**Tarefas propostas:**
1 > Transcreva, da matéria sobre os traços de carbono da Groenlândia, tudo o que vai desde "Um estudo publicado" até "formação da rocha.".
2 > Segundo a matéria sobre os traços de carbono da Groenlândia, em que ano e em qual revista foi publicada a sugestão de que os traços de grafite seriam biogênicos?
3 > Redija a continuação da matéria sobre os traços de carbono da Groenlândia a partir do ponto em que ela termina.

**Trecho fornecido:**

########

Traços de carbono de 3,8 bilhões de anos em rocha da Groenlândia não seriam fruto do metabolismo de micróbios

Estudo refuta registro mais antigo da vida

SALVADOR NOGUEIRA
DA REPORTAGEM LOCAL

A evidência de que a vida poderia ter se desenvolvido enquanto a superfície da Terra ainda estava sendo constantemente derretida por impactos violentos de uma chuva de asteróides era mesmo boa demais para ser verdade.
Um estudo publicado hoje na revista americana "Science" (www.sciencemag.org) sugere que a presença de certas distribuições de carbono de 3,85 bilhões de anos em uma pedra da Groenlândia não são resultado do metabolismo de formas de vida antiquíssimas, mas apenas fruto do processo de formação da rocha.
A sugestão de que os traços de grafite (um tipo específico de carbono) fossem biogênicos, ou seja, produzidos por seres vivos, surgiu em 1996, publicada na revista "Nature" por Stephen Mojzsis, da Universidade do Colorado.
Agora, Mojzsis está trabalhando na análise do famoso meteorito marciano ALH84001, no qual a Nasa teria supostamente encontrado sinais de vida. Enquanto isso, Christopher Fedo, um geólogo da Universidade George Washington (EUA), diz que já em 1996 seu colega do Colorado estava querendo tirar leite de pedra -na ocasião, com vida terrestre.
Há 3,8 bilhões de anos, a Terra estava saindo do período mais turbulento de sua história. Meteoros se chocavam contra o planeta constantemente, derretendo o solo e vaporizando qualquer micróbio que por ventura tenha se aventurado a existir. Esse período, que começou há 4,2 bilhões de anos, 350 milhões após a formação do planeta, ficou conhecido como cataclismo lunar (o nome veio do fato de que só o descobriram graças à Lua, que preservou melhor os traços daquela época).

########

**Dados registrados:**
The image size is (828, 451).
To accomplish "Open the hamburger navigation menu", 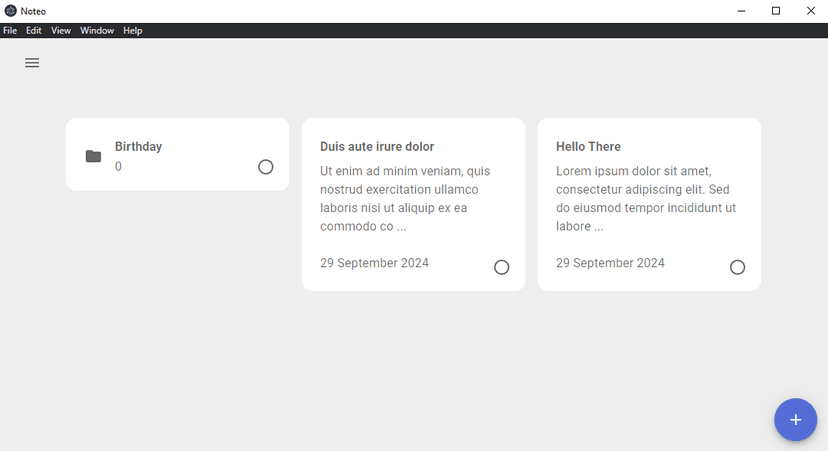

########

**Resultados esperados:**
1 >
Um estudo publicado hoje na revista americana "Science" (www.sciencemag.org) sugere que a presença de certas distribuições de carbono de 3,85 bilhões de anos em uma pedra da Groenlândia não são resultado do metabolismo de formas de vida antiquíssimas, mas apenas fruto do processo de formação da rocha.

2 > Em 1996, na revista "Nature".

3 >
Os cientistas imaginam que só depois do cataclismo a vida pôde se consolidar. Nesse contexto, seria até concebível a idéia de que os traços na rocha da Groenlândia fossem resultado dos primeiros micróbios que evoluíram após os impactos. Mas não é bem assim.
"Os supostos registros fósseis presentes na rocha implicam um metabolismo sofisticado, que teria de ter emergido de formas de vida ainda mais antigas", diz Fedo. Se o caso fosse esse, os ancestrais desses organismos obrigatoriamente teriam de ter vivido durante o cataclismo lunar, uma hipótese bastante improvável.
Embora os pesquisadores continuem acreditando que a vida deva ter se formado por volta de 3,8 bilhões de anos atrás, parece não ter restado pedra sobre pedra. Na lista das descobertas, depois da rocha da Groenlândia, vêm umas pedras da Austrália, que conteriam o mais antigo fóssil morfológico (com a forma do organismo) já encontrado, com 3,4 bilhões de anos. Mas mesmo sobre esses pedregulhos há controvérsia.